---------- Records provided ----------

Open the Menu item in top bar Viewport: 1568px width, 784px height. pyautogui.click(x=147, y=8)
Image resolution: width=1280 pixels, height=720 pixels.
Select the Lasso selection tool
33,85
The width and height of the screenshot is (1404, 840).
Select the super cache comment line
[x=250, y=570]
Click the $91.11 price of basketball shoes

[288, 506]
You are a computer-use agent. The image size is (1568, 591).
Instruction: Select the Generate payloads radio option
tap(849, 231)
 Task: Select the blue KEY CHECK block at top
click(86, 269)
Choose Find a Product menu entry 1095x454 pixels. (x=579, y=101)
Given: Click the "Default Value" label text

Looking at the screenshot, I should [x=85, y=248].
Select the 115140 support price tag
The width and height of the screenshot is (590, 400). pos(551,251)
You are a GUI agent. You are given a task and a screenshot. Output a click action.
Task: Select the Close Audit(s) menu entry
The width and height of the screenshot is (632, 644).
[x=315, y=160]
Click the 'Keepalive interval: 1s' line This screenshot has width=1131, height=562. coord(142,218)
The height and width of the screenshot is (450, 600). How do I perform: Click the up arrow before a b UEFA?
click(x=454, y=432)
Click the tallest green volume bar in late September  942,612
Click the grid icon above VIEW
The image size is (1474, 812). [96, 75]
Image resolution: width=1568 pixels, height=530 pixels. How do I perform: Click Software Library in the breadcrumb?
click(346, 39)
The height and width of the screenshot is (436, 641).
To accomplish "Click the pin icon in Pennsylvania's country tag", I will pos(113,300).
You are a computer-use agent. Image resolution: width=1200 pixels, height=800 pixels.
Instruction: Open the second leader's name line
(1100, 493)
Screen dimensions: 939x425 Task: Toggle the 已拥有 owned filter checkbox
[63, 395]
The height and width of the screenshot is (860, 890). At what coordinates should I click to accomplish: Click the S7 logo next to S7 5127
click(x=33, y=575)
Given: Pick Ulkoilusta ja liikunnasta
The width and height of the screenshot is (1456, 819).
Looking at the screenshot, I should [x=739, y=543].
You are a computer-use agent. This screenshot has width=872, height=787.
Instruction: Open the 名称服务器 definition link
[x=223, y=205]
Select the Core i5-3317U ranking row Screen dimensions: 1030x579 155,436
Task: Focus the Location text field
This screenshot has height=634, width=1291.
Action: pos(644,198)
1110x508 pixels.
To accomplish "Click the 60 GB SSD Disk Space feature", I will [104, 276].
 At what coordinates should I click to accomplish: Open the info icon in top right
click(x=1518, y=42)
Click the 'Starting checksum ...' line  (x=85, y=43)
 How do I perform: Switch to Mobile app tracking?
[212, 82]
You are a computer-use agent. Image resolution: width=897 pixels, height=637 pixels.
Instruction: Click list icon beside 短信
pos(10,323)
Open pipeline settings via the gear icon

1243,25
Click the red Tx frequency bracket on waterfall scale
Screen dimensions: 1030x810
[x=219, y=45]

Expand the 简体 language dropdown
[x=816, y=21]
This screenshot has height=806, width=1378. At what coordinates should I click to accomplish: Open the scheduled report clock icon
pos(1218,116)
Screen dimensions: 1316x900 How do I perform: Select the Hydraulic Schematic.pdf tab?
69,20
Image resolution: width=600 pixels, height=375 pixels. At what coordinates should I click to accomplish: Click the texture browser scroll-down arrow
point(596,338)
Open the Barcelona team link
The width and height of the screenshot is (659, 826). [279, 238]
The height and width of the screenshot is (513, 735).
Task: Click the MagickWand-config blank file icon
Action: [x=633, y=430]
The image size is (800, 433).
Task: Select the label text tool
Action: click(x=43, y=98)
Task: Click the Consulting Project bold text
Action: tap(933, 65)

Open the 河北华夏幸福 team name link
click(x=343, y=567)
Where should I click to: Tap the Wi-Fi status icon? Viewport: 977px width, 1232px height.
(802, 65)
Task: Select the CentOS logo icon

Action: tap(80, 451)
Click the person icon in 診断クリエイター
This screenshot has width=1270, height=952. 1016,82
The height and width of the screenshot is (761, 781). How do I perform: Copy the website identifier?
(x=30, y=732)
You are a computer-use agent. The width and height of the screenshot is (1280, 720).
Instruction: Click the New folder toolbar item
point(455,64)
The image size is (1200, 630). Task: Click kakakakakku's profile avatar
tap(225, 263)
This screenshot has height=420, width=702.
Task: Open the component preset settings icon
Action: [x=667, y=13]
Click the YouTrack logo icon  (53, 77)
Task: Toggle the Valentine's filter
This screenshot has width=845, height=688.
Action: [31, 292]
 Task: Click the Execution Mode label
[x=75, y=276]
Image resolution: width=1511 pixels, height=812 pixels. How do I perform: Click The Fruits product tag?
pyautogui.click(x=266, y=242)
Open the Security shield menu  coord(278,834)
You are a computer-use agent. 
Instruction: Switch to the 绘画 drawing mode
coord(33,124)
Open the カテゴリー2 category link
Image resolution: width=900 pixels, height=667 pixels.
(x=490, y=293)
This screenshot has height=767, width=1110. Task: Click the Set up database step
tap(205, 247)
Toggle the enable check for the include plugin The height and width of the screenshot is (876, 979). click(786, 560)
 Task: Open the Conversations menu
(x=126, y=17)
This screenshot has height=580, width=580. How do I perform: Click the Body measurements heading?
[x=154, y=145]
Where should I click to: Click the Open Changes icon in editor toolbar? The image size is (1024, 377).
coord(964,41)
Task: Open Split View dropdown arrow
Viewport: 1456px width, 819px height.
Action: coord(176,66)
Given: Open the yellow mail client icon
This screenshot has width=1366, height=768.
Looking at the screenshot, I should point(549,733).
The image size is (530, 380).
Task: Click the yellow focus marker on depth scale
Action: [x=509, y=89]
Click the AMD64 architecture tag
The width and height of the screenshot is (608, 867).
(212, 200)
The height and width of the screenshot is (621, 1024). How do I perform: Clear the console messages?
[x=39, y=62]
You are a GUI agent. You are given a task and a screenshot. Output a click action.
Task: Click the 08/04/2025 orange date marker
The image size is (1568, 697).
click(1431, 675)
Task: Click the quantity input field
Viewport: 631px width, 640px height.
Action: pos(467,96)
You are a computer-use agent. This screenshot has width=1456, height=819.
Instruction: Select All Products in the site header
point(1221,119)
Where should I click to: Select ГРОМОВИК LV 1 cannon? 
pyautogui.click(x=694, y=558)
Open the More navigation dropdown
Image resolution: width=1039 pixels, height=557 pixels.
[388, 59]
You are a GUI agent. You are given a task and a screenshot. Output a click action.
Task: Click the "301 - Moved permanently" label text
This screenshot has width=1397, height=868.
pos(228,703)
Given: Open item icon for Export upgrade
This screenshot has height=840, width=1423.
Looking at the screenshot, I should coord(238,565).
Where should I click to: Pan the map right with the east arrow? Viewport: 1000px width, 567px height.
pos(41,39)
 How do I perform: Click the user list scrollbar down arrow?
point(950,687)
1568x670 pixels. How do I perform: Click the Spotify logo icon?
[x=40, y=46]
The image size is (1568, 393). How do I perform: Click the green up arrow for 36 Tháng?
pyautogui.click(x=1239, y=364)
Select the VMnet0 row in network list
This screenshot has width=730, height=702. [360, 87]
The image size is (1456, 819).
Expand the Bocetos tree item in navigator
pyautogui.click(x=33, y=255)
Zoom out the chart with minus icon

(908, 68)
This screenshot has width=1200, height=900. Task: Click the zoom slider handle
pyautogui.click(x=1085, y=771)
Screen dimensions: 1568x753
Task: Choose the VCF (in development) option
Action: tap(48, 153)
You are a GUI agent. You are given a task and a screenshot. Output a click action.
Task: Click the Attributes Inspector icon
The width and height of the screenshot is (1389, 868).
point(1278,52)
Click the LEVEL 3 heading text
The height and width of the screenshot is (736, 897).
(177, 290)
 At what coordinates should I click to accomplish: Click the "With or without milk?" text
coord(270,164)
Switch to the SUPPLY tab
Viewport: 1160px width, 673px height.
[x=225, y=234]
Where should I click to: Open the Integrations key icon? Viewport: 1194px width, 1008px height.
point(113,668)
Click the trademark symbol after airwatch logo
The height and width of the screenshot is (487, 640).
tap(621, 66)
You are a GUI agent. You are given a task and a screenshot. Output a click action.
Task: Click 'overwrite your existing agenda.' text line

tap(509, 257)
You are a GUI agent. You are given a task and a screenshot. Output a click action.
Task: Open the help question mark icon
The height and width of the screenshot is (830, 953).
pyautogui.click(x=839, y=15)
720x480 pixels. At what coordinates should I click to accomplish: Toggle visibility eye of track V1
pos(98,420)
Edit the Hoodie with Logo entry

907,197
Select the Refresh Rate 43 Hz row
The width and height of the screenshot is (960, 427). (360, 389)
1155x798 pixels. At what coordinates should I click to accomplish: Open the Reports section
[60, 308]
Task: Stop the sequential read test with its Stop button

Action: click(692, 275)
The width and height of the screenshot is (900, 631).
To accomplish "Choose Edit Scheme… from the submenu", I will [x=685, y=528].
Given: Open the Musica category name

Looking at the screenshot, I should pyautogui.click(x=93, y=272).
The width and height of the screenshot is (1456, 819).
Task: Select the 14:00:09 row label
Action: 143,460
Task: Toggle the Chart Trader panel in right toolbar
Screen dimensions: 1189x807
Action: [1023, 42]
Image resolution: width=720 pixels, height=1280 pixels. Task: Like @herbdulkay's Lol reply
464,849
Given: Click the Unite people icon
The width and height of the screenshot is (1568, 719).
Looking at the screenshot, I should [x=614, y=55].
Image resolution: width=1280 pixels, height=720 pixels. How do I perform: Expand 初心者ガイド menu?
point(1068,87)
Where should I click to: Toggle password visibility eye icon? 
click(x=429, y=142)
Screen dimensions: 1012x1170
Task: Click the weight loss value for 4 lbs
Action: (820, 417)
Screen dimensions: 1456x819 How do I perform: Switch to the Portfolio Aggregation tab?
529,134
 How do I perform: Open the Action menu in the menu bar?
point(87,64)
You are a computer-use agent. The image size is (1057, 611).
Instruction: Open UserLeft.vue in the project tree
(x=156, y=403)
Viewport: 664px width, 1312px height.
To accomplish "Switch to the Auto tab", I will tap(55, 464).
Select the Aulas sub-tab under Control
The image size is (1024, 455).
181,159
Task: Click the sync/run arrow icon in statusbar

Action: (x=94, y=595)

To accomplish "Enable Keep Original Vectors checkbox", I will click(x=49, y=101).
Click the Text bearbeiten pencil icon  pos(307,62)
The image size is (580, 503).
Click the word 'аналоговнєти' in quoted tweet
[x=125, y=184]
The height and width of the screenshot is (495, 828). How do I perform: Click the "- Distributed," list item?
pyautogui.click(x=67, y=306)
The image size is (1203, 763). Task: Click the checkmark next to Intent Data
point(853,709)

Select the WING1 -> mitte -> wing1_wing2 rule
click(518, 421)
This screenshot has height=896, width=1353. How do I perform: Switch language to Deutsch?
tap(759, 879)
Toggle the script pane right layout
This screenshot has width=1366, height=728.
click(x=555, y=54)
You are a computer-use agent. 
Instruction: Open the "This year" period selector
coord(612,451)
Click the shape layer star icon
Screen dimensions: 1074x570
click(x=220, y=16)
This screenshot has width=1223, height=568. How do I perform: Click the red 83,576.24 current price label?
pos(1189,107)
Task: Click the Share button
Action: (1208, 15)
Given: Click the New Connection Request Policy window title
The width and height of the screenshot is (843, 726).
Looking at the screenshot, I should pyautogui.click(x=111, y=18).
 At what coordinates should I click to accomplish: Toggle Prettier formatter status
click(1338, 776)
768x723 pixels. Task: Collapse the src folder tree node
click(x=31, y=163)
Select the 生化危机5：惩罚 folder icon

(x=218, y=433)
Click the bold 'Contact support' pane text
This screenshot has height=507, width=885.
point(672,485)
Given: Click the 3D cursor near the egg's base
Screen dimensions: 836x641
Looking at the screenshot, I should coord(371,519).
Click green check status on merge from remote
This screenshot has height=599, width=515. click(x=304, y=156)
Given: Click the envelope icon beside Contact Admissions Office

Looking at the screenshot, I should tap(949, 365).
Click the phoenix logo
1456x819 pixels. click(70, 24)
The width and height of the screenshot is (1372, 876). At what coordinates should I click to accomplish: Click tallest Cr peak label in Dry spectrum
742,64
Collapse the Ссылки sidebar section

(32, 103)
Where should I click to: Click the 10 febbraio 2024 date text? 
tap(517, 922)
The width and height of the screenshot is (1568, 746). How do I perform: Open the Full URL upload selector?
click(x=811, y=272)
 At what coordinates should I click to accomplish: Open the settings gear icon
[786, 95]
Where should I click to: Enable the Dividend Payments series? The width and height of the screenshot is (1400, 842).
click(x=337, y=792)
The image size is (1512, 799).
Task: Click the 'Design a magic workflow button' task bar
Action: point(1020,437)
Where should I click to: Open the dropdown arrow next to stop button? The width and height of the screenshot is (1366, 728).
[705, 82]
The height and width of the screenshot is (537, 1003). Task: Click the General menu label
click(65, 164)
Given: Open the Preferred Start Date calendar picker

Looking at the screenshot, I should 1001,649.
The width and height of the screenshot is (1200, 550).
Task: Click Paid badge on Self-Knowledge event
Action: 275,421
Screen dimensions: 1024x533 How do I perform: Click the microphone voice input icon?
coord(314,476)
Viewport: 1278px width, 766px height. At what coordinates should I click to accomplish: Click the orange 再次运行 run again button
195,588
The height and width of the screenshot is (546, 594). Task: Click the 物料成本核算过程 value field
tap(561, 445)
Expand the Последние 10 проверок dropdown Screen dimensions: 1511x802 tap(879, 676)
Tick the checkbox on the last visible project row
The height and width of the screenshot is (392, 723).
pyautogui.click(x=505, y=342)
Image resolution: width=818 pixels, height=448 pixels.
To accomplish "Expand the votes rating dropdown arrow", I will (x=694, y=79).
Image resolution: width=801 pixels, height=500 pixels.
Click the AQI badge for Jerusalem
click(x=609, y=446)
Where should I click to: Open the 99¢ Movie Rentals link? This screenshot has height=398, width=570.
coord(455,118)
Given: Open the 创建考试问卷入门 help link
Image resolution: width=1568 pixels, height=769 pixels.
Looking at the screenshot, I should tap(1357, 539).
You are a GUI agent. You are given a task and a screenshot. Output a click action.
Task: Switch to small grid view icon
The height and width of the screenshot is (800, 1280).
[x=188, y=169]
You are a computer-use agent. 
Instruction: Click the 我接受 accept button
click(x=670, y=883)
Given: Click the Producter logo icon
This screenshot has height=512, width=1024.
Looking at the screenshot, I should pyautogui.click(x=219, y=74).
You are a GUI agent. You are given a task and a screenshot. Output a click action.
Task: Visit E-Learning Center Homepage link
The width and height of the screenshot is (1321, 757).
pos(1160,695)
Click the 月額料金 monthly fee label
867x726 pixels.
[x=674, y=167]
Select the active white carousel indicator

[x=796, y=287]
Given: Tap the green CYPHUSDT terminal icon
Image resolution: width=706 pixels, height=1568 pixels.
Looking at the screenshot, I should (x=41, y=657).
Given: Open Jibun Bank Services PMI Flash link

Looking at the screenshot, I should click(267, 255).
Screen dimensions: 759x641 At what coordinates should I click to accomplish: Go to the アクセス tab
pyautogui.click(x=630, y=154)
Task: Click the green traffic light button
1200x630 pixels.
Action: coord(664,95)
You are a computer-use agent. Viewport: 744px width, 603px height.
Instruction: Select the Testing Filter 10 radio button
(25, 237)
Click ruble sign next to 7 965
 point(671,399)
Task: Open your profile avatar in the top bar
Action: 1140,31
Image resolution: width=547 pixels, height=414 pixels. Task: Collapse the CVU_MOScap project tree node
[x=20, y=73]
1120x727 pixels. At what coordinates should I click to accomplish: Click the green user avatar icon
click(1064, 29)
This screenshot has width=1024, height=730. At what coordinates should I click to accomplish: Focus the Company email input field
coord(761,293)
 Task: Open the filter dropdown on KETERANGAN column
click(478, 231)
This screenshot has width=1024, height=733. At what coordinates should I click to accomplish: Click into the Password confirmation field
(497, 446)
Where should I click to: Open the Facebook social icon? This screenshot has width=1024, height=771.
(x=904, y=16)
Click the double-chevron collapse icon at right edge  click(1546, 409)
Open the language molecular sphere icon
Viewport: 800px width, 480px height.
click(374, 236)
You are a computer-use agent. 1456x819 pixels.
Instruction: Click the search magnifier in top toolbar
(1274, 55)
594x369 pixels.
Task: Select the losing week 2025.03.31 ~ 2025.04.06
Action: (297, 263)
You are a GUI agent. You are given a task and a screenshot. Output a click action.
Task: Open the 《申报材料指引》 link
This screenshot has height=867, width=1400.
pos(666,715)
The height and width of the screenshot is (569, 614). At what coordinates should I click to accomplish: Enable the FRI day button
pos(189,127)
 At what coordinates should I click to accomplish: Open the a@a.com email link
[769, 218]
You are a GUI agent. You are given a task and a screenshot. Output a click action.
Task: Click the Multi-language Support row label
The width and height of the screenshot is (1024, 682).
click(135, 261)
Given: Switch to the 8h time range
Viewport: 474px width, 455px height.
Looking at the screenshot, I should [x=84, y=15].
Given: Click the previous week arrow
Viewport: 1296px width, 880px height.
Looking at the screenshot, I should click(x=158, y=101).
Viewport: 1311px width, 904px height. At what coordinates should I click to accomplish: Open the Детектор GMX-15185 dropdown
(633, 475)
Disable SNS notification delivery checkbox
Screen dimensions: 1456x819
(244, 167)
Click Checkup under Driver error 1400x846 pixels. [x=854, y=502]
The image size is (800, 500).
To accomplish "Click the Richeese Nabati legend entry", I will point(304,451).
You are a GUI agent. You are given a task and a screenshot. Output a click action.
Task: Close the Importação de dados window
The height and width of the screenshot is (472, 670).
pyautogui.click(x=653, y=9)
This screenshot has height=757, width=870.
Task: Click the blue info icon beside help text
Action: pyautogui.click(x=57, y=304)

----------

= The request =
Switch "trademark symbol" to "copyright symbol" in the listing from the line with "Where should I click to: Open the Integrations" up to and including the line with "tap(509, 257)", and write out those lines alone with nothing else changed.

= Output of the exercise =
Where should I click to: Open the Integrations key icon? Viewport: 1194px width, 1008px height.
point(113,668)
Click the copyright symbol after airwatch logo
The height and width of the screenshot is (487, 640).
tap(621, 66)
You are a GUI agent. You are given a task and a screenshot. Output a click action.
Task: Click 'overwrite your existing agenda.' text line

tap(509, 257)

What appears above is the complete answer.